Après Cotonou puis Lokossa, c’était le tour de Parakou, ville située à 450 km au nord de Cotonou, d’accueillir le Festival International du Théâtre et de Musique pour Personnes Handicapées (FITMHAND). Du 22 au 23 novembre 2013, dans la cour de l’Institut Français, les artistes handicapés ont fait des prestations qui ont émerveillé le public parakois. Au fond du podium, l’enseigne du festival présentant une personne en fauteuil roulant et une autre amputée de jambe, dessous le poster de la chanteuse Zouley Sangaré, décédée en février dernier. Un peu loin du podium, on pouvait lire sur une banderole : « Le handicap ne doit pas être un handicap » !

◆ **CONSIGNE**: Pour chacune des affirmations suivantes, dites si elle concorde avec le document en répondant par oui ou non, puis citez mot pour mot le passage qui tranche. (a) Le festival s'est tenu à Parakou dans la cour de l'Institut Français. (b) Parakou se trouve à 450 km au sud de Cotonou. (c) Parakou est la première ville à avoir accueilli le festival.

◆ **EXTRAITS DE DONNÉES**:
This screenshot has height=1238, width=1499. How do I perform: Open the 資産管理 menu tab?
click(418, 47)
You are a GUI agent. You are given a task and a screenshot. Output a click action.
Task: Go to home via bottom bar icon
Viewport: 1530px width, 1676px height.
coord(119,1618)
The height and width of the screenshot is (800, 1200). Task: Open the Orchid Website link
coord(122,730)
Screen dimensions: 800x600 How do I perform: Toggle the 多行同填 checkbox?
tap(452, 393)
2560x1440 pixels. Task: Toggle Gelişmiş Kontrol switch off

◆ **RÉPONSE ATTENDUE**:
(a) Oui : « dans la cour de l’Institut Français »
(b) Non : « ville située à 450 km au nord de Cotonou »
(c) Non : « Après Cotonou puis Lokossa, c’était le tour de Parakou »